Avec l'aide du Centre National des Arts de la Rue (CNAR), ils décident donc de monter ce projet ambitieux de réaliser plus de 400 portaits de citoyens engagés pour l'environnement dans l'agglomération. Ça s'appelle " J'agis ici... et je m'y colle". Il y a des Cathy, Stella ou Didier de l'association "Remplir les ventres pas les poubelles" qui luttent contre le gaspillage alimentaire. Il y a les salariés de la société Ovive qui recyclent des coquilles d'huîtres ou les chercheurs de Pelagis qui étudient les mammifères marins.
Ce n’est pas la photo qui est importante, c’est le processus de rencontre, de participation et de mise en valeur des gens qui s’approprie le projet global.
"Ce sont des héros du quotidien et qui sont tellement investis dans ce qu’ils font", nous dit le photographe, admiratif, "le message, c’est que l’écologie n’appartient à personne. Si on veut se sauver nous-mêmes, on a tous intérêt à mettre la main à la pâte parce que ça urge et il faudrait éviter de se faire trop mal en prenant le mur, parce que le mur est devant nous. Il faut s’ancrer dans le local pour construire son territoire sans attendre de décisions de politiques".

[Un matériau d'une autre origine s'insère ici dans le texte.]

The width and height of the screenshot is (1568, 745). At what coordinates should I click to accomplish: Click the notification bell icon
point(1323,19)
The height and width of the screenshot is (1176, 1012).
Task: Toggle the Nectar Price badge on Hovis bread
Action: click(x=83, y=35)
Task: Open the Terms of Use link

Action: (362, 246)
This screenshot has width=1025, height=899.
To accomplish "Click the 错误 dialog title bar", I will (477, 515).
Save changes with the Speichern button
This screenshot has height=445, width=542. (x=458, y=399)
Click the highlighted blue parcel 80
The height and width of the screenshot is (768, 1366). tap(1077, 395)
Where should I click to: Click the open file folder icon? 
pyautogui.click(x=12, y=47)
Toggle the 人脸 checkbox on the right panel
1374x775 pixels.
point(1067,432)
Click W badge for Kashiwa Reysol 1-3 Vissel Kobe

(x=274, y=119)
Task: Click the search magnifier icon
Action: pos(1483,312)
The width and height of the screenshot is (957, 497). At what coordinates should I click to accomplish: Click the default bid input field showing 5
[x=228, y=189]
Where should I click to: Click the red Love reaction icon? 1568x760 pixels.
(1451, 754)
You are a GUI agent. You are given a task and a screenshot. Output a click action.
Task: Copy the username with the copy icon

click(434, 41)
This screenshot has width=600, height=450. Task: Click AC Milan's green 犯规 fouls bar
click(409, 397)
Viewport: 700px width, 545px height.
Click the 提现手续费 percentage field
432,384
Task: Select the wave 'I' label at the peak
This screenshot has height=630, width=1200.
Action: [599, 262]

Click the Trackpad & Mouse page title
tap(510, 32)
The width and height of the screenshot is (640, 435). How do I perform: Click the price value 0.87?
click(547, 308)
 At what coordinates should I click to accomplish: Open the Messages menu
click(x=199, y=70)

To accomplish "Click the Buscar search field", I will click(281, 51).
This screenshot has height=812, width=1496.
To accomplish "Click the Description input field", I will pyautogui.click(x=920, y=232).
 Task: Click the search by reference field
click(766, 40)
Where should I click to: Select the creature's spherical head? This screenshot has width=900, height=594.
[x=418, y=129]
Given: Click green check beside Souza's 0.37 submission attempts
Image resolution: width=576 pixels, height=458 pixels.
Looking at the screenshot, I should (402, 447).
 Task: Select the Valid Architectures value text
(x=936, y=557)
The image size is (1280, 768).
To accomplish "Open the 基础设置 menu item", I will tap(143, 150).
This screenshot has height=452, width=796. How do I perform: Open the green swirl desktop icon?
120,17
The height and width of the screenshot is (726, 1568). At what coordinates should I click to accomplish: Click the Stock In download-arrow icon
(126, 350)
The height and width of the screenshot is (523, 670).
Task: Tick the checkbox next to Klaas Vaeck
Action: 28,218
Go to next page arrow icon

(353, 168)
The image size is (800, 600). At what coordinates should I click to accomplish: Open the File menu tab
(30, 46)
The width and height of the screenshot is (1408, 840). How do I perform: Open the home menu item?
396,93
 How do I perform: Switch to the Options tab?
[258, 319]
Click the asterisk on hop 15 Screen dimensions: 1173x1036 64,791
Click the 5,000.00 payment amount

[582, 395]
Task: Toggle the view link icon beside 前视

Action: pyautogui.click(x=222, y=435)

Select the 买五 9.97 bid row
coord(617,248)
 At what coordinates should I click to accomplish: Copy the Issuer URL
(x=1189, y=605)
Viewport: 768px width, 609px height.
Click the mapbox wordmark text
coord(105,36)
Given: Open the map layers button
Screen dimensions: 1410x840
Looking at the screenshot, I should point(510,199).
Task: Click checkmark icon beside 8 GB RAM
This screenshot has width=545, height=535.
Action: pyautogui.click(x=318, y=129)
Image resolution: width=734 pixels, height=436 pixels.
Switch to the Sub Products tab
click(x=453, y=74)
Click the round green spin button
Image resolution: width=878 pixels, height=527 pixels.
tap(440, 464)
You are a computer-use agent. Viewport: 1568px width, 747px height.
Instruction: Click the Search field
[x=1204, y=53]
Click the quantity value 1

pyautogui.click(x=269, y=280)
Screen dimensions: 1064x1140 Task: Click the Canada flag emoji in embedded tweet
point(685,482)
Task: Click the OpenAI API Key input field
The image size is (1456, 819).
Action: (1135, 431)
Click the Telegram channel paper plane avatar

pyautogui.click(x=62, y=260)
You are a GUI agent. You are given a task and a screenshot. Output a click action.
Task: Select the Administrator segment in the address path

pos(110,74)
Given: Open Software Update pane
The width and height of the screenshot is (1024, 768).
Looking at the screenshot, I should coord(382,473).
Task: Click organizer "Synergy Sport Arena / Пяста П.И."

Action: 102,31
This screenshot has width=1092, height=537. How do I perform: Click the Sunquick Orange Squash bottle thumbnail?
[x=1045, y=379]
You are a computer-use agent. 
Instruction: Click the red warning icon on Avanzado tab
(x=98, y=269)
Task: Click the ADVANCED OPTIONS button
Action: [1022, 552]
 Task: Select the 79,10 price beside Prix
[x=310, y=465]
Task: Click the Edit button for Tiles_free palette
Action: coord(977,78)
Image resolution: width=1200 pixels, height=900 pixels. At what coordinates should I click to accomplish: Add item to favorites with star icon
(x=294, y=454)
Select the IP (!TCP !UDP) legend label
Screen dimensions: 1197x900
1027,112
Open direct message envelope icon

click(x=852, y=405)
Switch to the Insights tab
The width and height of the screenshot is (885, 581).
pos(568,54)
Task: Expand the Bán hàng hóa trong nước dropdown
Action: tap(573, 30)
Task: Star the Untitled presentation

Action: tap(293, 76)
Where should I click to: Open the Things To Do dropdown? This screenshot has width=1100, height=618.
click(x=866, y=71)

Martin ne se définit pas comme un artiste de street art. Lui demande toujours des autorisations pour investir l'espace publique. Il ne signe pas ses photos et n'attend aucune reconnaissance. "Ce n’est pas la photo qui est importante, c’est le processus de rencontre, de participation et de mise en valeur des gens qui viennent découper, coller et qui s’approprie le projet global. Même à la prise de vue, les sujets sont acteurs de la mise en scène et ils apportent leurs idées. Ce n’est pas une création personnelle". Modeste Monsieur Charpentier.
Exposés, à leur corps consentant
Ça a un sens politique avec une valorisation du citoyen dans l'espace public.
Un travail collectif donc avec l'amicale d'expression artistique "M2" soutenue par la fondation Léa Nature, les collectivités locales, le ministère de la culture, la ville de La Rochelle bien sûr. Mais le photographe tient à son indépendance, même si, évidemment, la démarche n'est pas sans arrières pensées.
"Ça a un sens politique avec une valorisation du citoyen dans l’espace public ', confirme Anna Guillon du CNAR, " cela permet que l’action de chacun puisse accéder à une certaine universalité. En plus là, c’est joyeux, positif, poétique et humoristique et nous proposons en plus des visites guidées avec la compagnie Brasse Bouillon, une déambulation qui donnera vie à ces photos de façon théâtralisée".
Samedi 19 septembre, rendez-vous est donné devant la maison du Yacht Club sur le vieux port à 11h et 17 heures pour une déambulation théâtrale dans la ville à la rencontre de tous ces anonymes qui, à leurs corps consentants, s'affichent sur les murs de la ville jusqu'à la fin du mois. Ensuite, leurs visages s'effaceront, parce qu'ainsi va la vie. L'important, c'est l'action et l'instant présent, un mouvement que Martin Charpentier tente en vain mais avec talent d'offrir à nos yeux de badauds.